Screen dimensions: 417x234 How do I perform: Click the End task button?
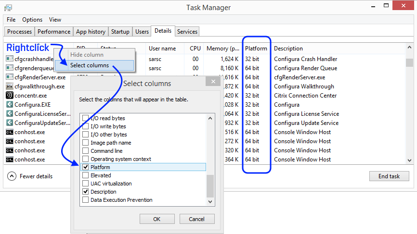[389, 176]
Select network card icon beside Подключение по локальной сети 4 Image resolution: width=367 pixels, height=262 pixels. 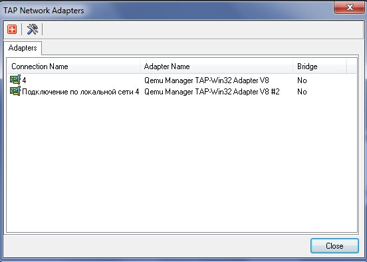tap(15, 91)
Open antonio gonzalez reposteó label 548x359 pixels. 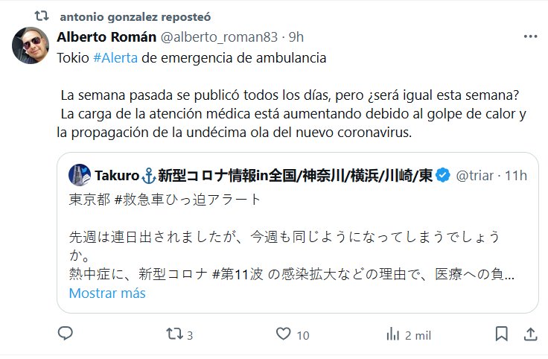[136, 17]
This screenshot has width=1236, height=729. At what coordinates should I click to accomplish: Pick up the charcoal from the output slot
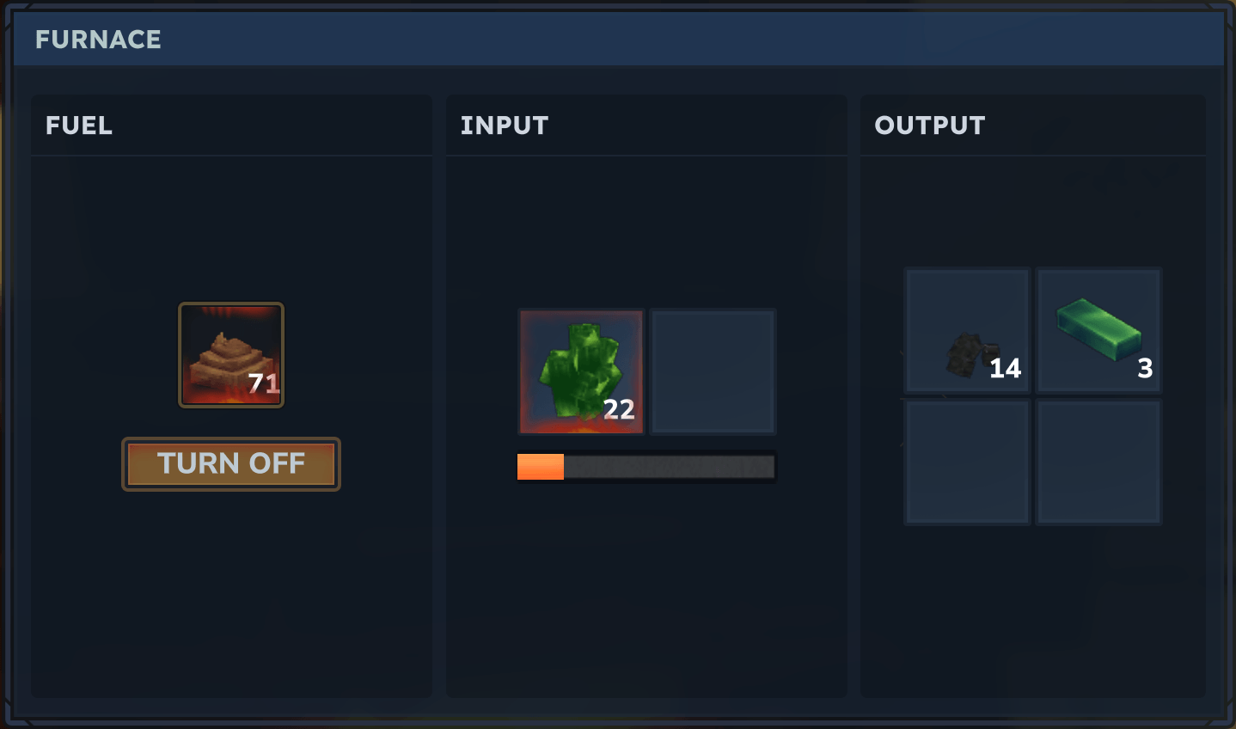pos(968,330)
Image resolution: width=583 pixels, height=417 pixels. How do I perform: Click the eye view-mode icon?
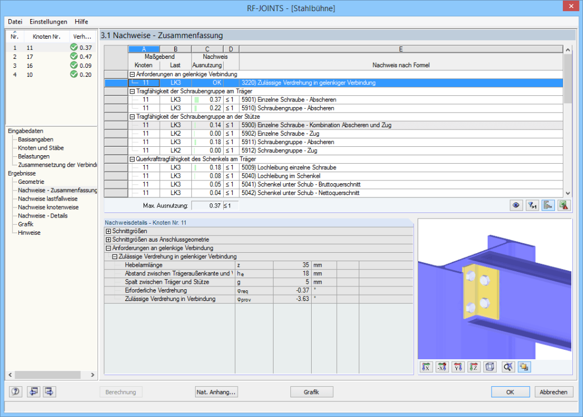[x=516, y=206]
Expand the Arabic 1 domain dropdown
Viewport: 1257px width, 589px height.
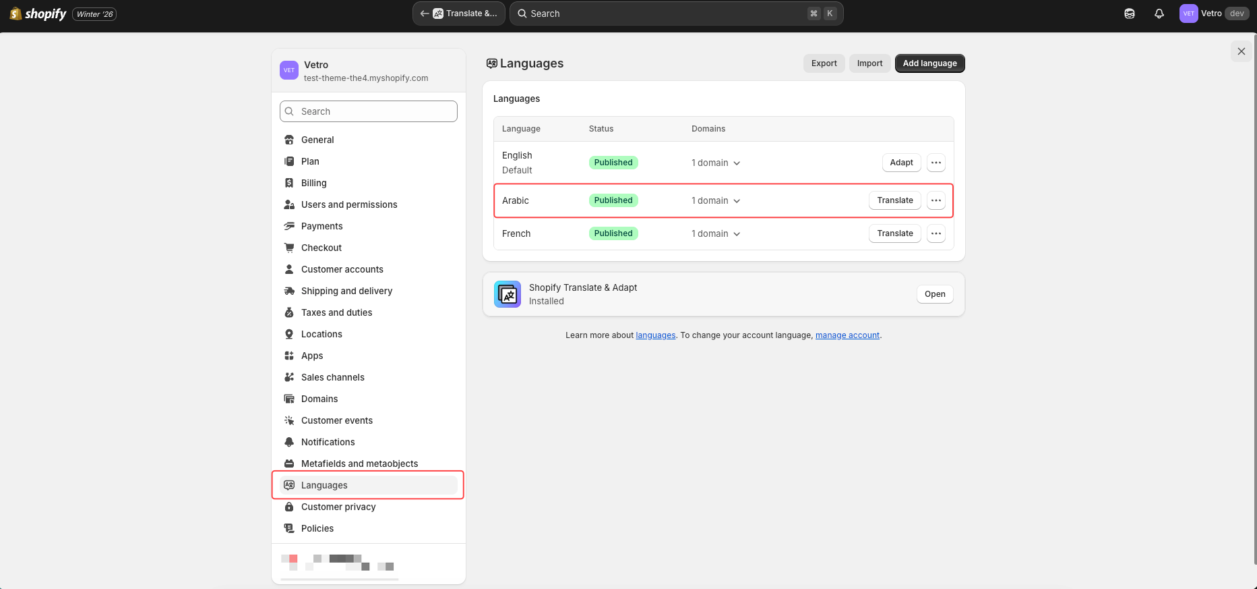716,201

● ● ● ● ● ● ●

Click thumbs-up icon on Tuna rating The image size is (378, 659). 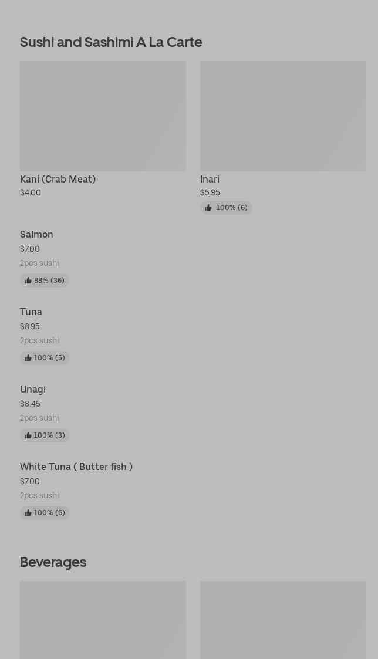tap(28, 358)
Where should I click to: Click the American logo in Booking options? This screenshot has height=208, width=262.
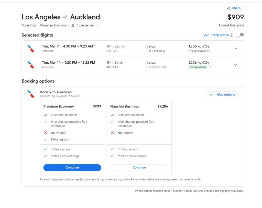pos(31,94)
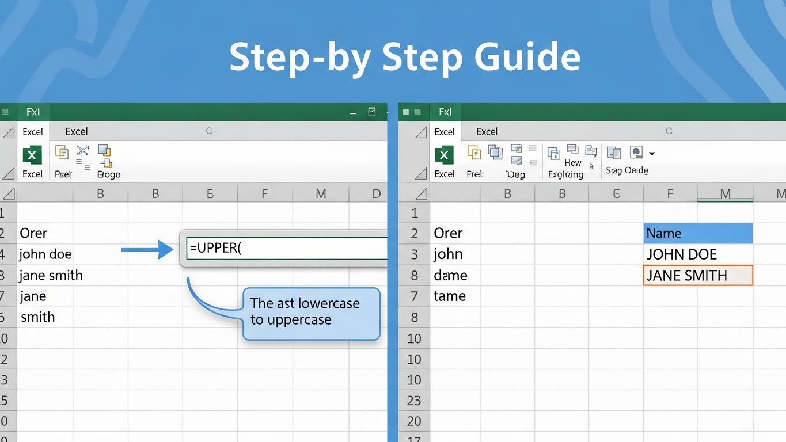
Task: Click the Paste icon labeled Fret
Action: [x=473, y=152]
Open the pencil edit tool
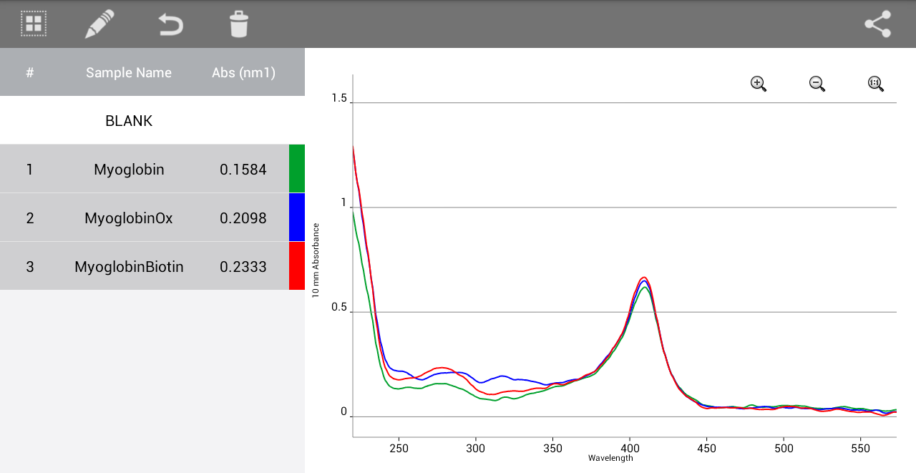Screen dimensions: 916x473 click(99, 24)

● ● ● ● ● ● ●

REQUIREMENTS:
State how many lines of the entries above contain the word "perform", giving only the number. Case matters.

TASK OUTPUT:
2